ACTIVITY ▸ From the first line to the last, copy the listing exactly and omit the pictures.

*** Opening of SUPPLIED MATERIAL ***

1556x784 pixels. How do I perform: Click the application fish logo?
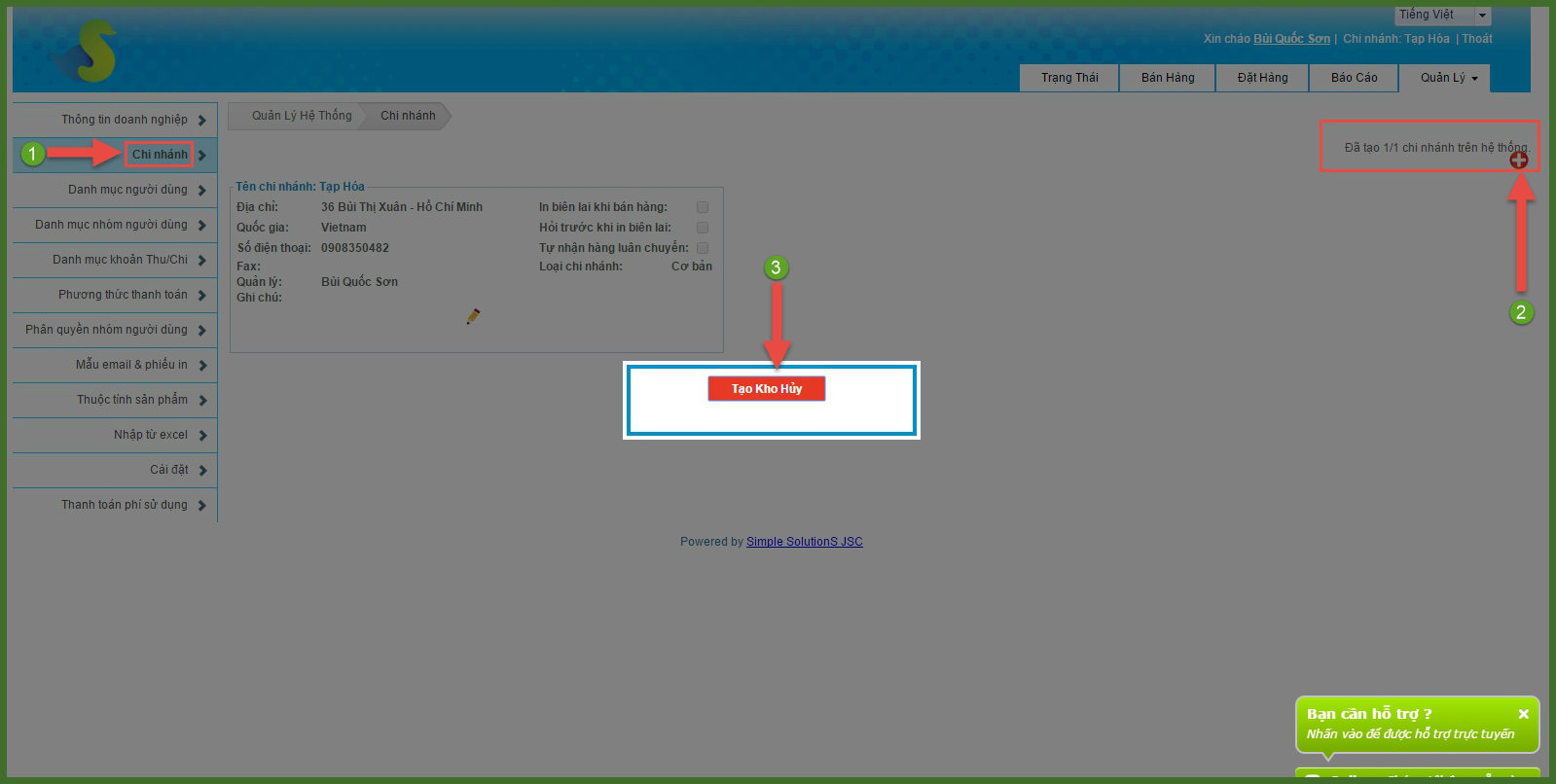point(86,53)
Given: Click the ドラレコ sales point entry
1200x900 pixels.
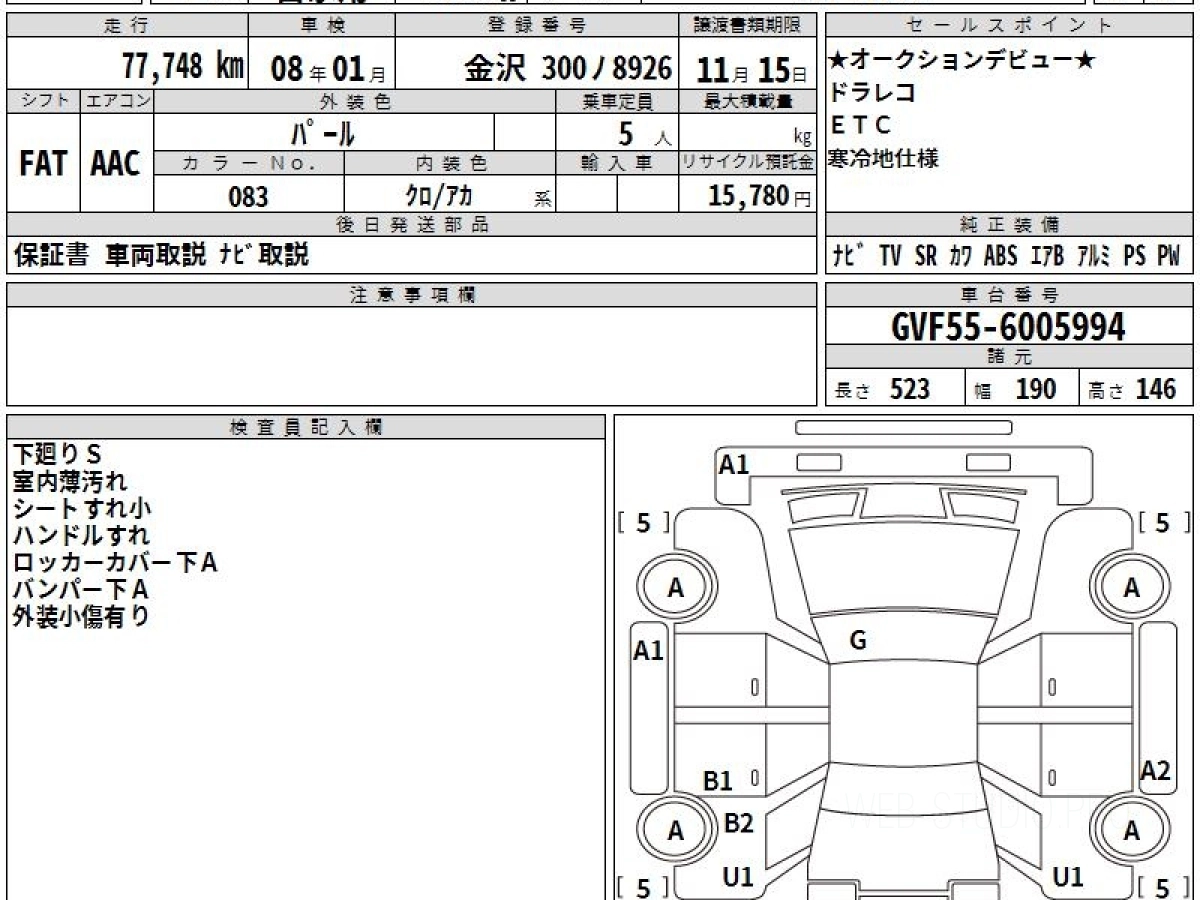Looking at the screenshot, I should (x=859, y=93).
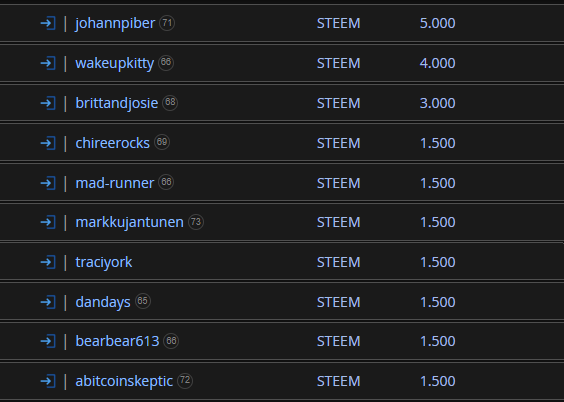Click the arrow icon beside bearbear613
The height and width of the screenshot is (402, 564).
click(x=48, y=341)
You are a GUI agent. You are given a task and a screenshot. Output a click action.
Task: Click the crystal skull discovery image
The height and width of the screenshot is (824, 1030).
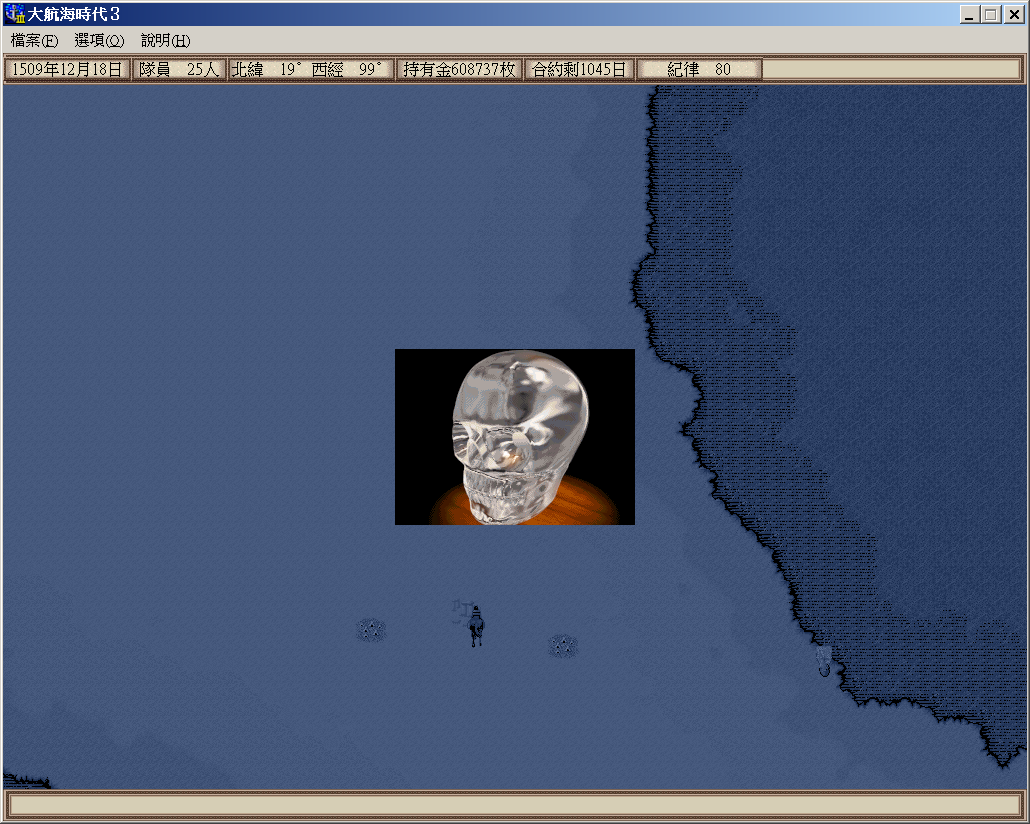pos(514,437)
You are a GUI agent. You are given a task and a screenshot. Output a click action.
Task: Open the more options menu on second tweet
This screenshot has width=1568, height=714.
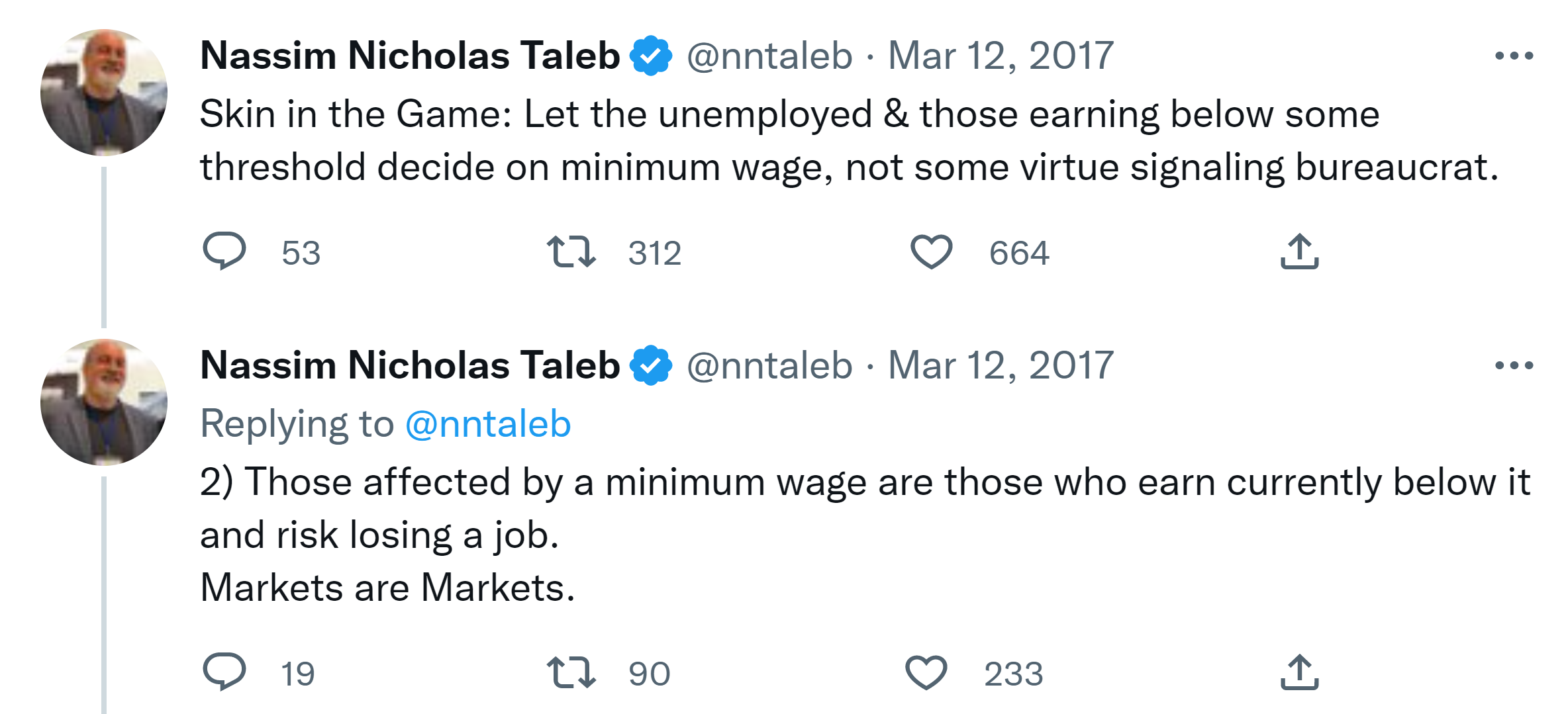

*** Close of SUPPLIED MATERIAL ***

RESULT FOR THIS TASK ▸
1556x784 pixels. How do I perform: Click the application fish logo?
point(86,53)
Given: Click the ドラレコ sales point entry
1200x900 pixels.
Looking at the screenshot, I should (x=859, y=93).
Click the arrow icon beside bearbear613
The height and width of the screenshot is (402, 564).
click(x=48, y=341)
You are a GUI agent. You are given a task and a screenshot. Output a click action.
Task: Click the crystal skull discovery image
The height and width of the screenshot is (824, 1030).
pos(514,437)
You are a GUI agent. You are given a task and a screenshot. Output a click action.
Task: Open the more options menu on second tweet
This screenshot has width=1568, height=714.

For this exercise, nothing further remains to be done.